Although our reputation is an external factor and lives a very real existence apart from us, Alex Lickerman M.D. writes,
Even those of us with resilient self-esteem live in a great social network and need a good reputation for practical purposes — friendship and income chief among them…
[O]ur reputation is a tool — not, hopefully, for creating or maintaining our self-esteem but for practical navigation through daily life. A good reputation smooths out the journey somewhat, and a bad one causes doors to slam in our face and tests our confidence in ourselves.
But we can exercise considerable influence over how others view us, particularly through our behaviour. You may ask if reputation is so easy to tear down then why bother? Why bother indeed.
What’s more important than our reputation?
If our reputation isn’t the right fit, or not needed, then what?
Why not something more credible, more enduring, more realistic, more authentic? And blessed with values.
Character. The specific qualities of an individual. The mental and moral qualities distinctive to an individual.
We know a person can have either a positive or negative character. We also know we’re drawn by our nature to those with positive characters. We appreciate and consider them as role models for others in our society. We want to emulate them.
What are the qualities a person needs to cultivate for this recognition and appreciation? Specific qualities, such as honesty, morality, integrity, faithfulness, kindliness, purity of actions. You’ve no doubt noticed that these are qualities based on beliefs, not personality traits, which research has shown to be easier to recognize than character traits, immutable and determined by hereditary.
Conversely, character traits based on a person’s beliefs (or not), can change although it’s more difficult than most realize.
Judgments, observations and assumptions
We can and do form judgments about another’s suitability for roles in our lives such as employee, friend, lover. The problem with these judgments is that we may confuse behaviour we observe as attractive personality traits and manufacture those traits into positive character traits for this person. They may be outgoing, confident and fun, and we translate this into thinking they’re honest, moral and kind.
Lickerman says the assumption is often wrong, as
…unconsciously we want to like people we already like, and the most reliable way to assess a person’s character is laborious and time-consuming… we actually need to observe people in character-challenging situations in order to make reliable deductions about their character… because the beliefs that drive us to do things like lie easily, or tell the truth, are present in us at all times.

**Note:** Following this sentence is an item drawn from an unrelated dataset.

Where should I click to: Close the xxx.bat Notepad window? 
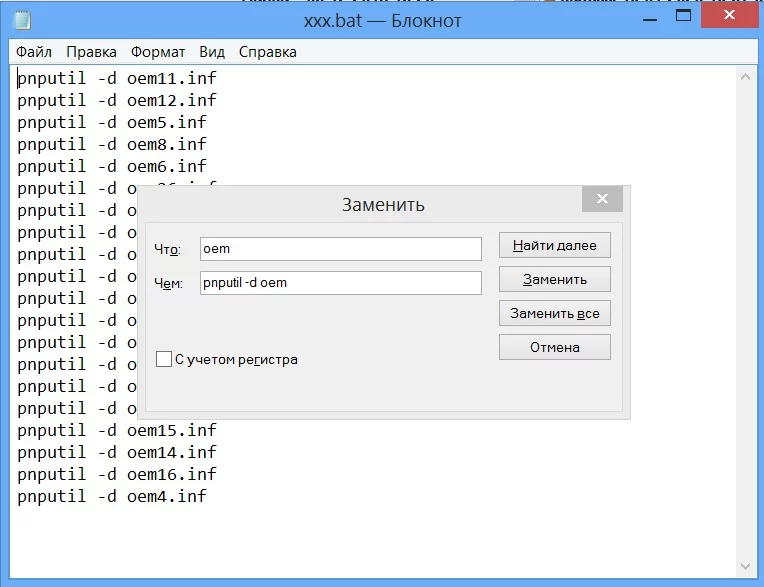point(734,18)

They may remain “dormant” until circumstances stir them up in such a way that they motivate observable action, but they’re rarely hidden away deliberately.
Is there a secret to building a good reputation?
It’s not really a secret.
- Simply become the person who deserves one
- Care about your reputation and let others think as they do
- Embody the characteristics others will associate with you
- Let others discover in you, qualities such as honesty, loyalty, determination, and a fondness for ethical effort, by living these qualities.

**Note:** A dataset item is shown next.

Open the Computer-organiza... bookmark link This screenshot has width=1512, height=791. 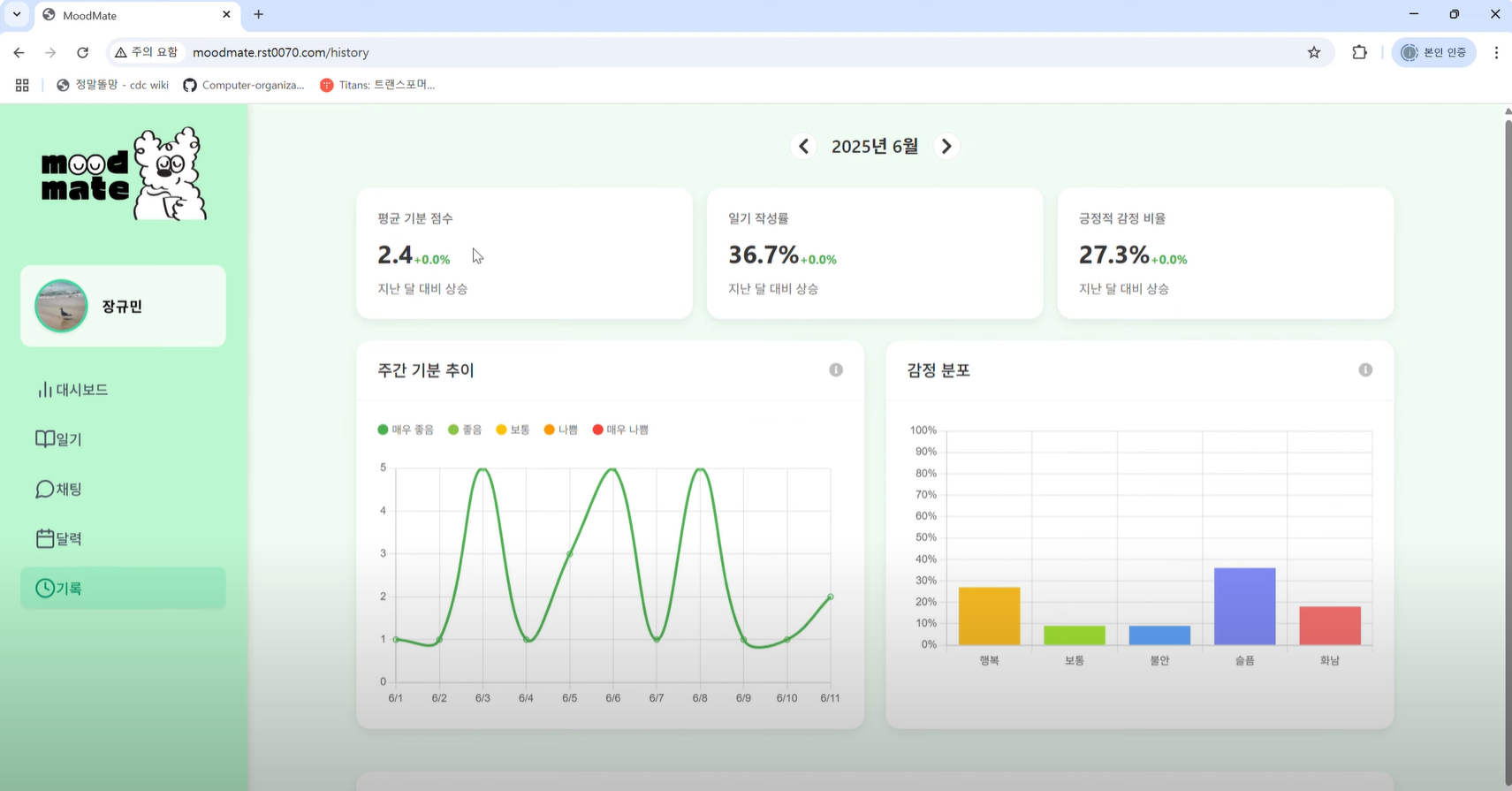click(244, 85)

William Hersey Davis writes,
Reputation is the photograph; character is the face.
Reputation comes over one from without; character grows up from within.

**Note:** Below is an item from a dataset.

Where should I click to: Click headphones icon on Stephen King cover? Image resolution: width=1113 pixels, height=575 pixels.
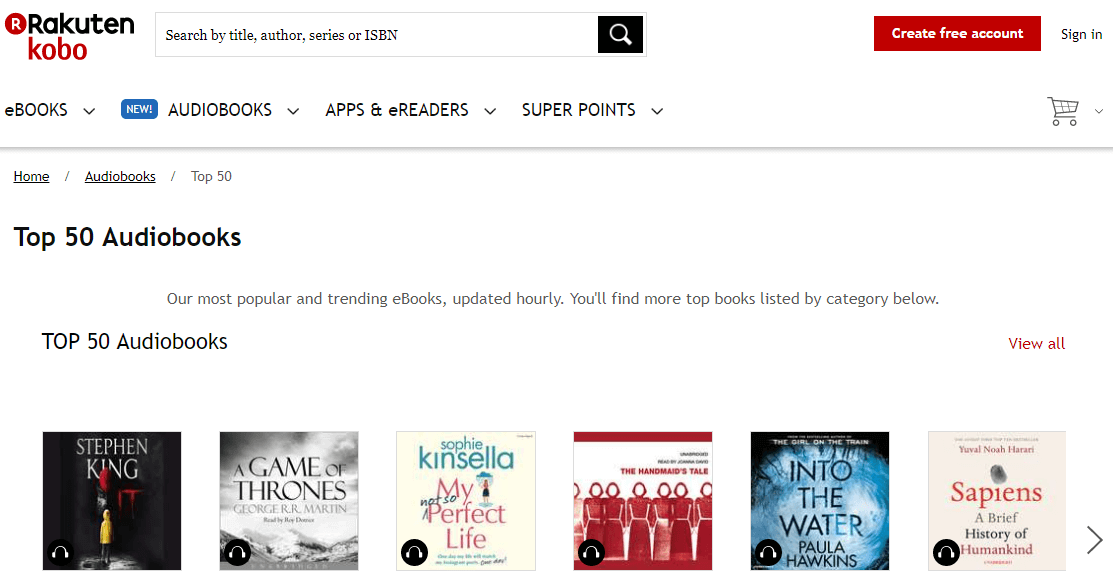coord(60,552)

Reputation is what you have when you come to a new community; character is what you have when you go away.
Your reputation is learned in an hour; your character does not come to light for a year.
Reputation is made in a moment; character is built in a lifetime.
Reputation grows like a mushroom; character grows like the oak.
A single newspaper report gives you your reputation; a life of toil gives you your character.
Reputation makes you rich or makes you poor; character makes you happy or makes you miserable.
This process of identifying and more importantly living your character and your virtues is a lifelong journey. Even the best of us won’t come close to living perfectly. But, does that mean we shouldn’t try?
What do you value more: reputation or character?